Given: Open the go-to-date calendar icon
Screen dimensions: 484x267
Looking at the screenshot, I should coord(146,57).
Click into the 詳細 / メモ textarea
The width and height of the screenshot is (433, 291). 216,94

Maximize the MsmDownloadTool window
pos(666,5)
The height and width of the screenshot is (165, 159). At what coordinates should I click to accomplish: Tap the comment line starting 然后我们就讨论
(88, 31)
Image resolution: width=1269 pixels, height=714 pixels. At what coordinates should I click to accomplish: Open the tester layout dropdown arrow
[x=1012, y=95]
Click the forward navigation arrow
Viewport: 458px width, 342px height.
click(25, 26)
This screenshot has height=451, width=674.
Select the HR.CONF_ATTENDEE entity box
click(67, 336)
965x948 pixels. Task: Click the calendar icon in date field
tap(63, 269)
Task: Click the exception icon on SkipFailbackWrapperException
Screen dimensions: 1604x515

══════════════════════════════

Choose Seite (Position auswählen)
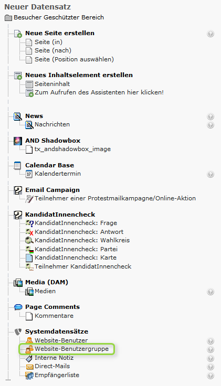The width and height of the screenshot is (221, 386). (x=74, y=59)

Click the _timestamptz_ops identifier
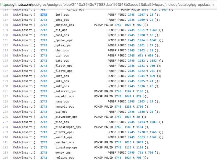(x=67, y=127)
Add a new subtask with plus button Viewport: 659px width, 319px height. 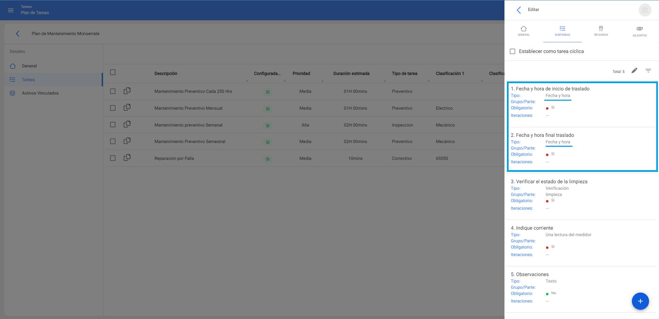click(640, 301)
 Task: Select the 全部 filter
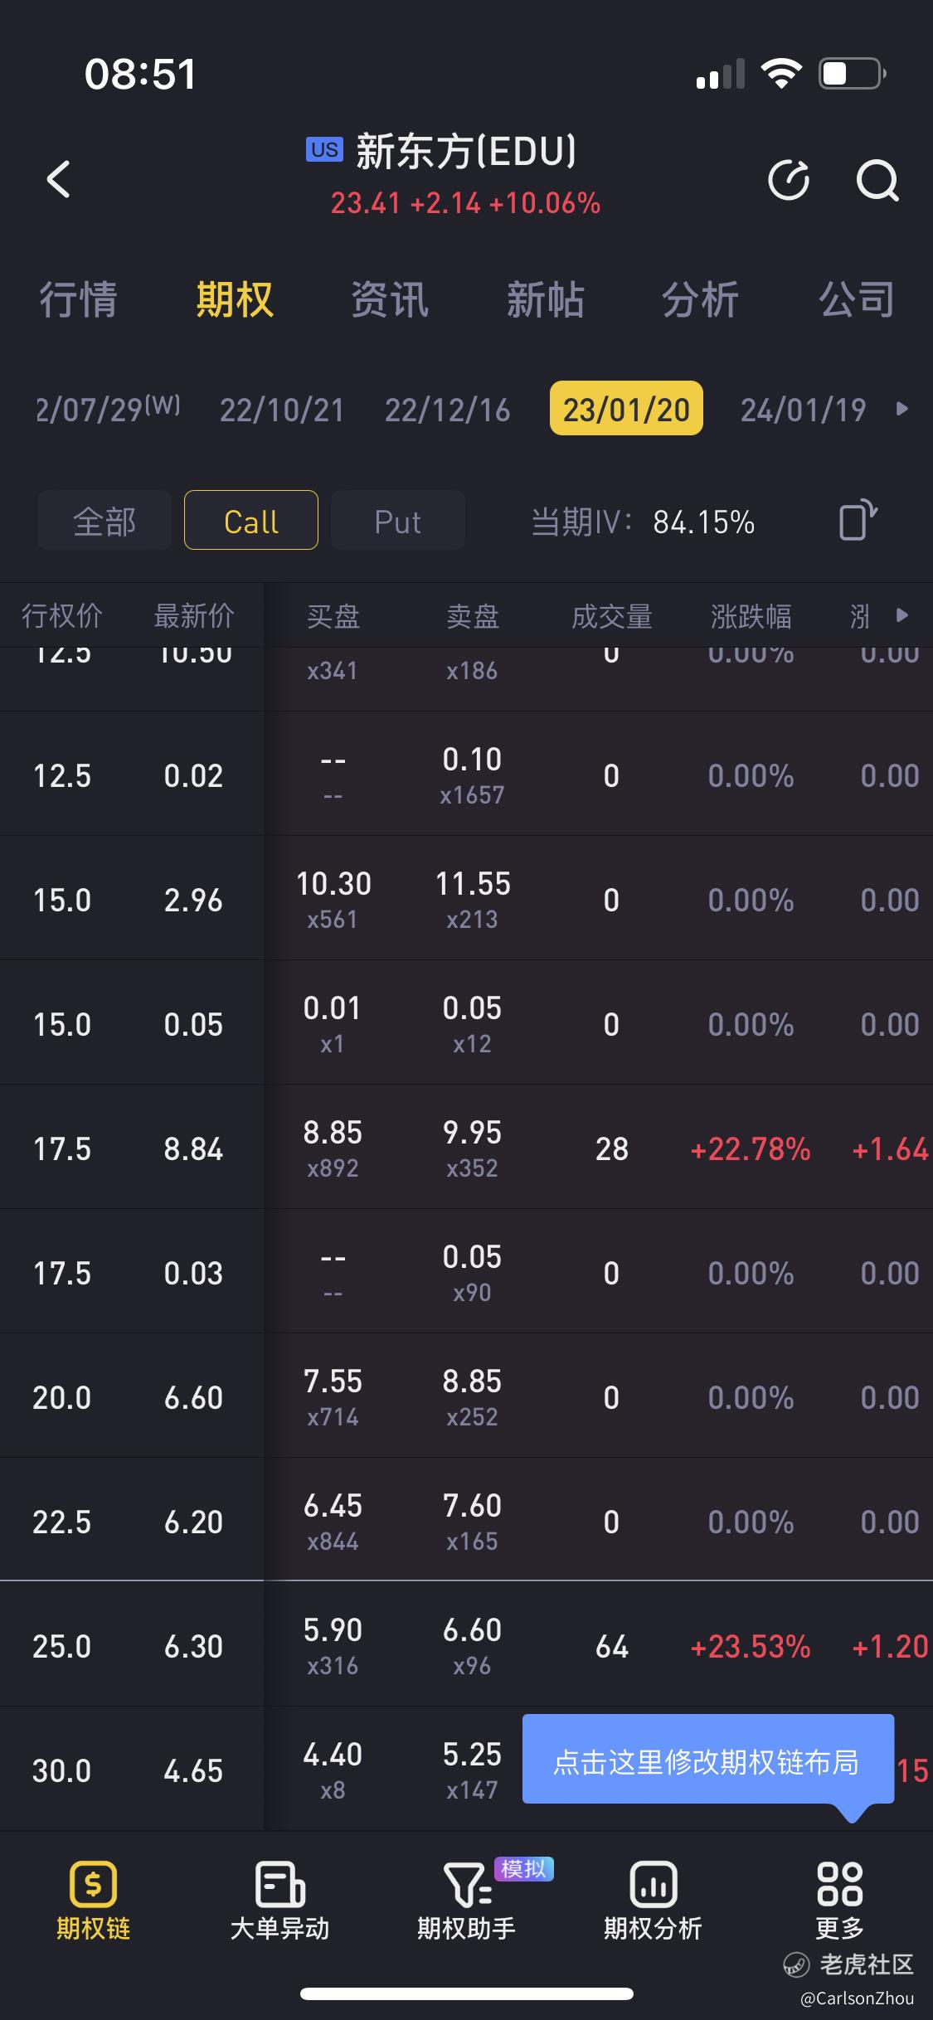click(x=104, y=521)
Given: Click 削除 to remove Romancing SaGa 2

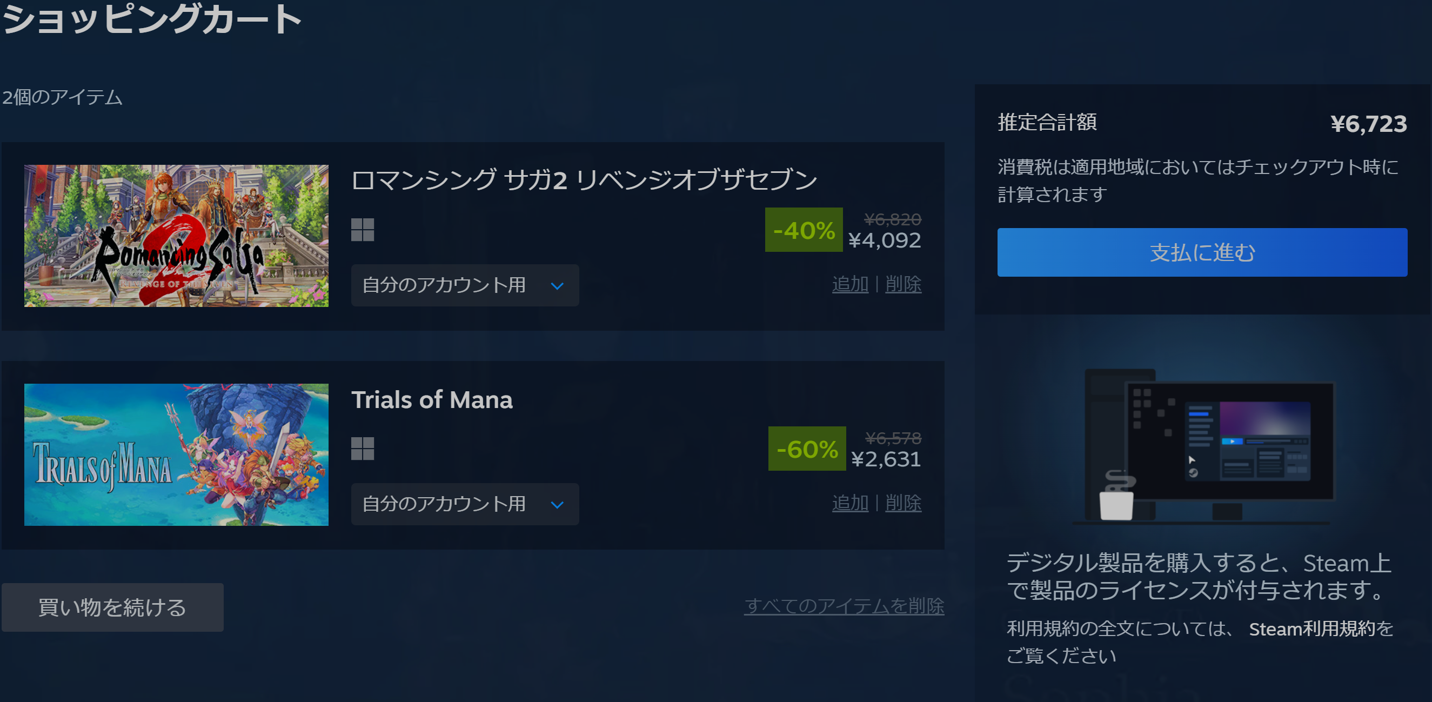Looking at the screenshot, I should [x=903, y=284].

══════════════════════════════

▶ _What you need to do_
With the first line being the one containing "Screen dimensions: 484x267" and the last line the one containing "Screen dimensions: 1604x515", transcribe exactly the lines above that fall in that range.

▶ _Expected answer_
Screen dimensions: 484x267
Looking at the screenshot, I should coord(146,57).
Click into the 詳細 / メモ textarea
The width and height of the screenshot is (433, 291). 216,94

Maximize the MsmDownloadTool window
pos(666,5)
The height and width of the screenshot is (165, 159). At what coordinates should I click to accomplish: Tap the comment line starting 然后我们就讨论
(88, 31)
Image resolution: width=1269 pixels, height=714 pixels. At what coordinates should I click to accomplish: Open the tester layout dropdown arrow
[x=1012, y=95]
Click the forward navigation arrow
Viewport: 458px width, 342px height.
click(25, 26)
This screenshot has height=451, width=674.
Select the HR.CONF_ATTENDEE entity box
click(67, 336)
965x948 pixels. Task: Click the calendar icon in date field
tap(63, 269)
Task: Click the exception icon on SkipFailbackWrapperException
Screen dimensions: 1604x515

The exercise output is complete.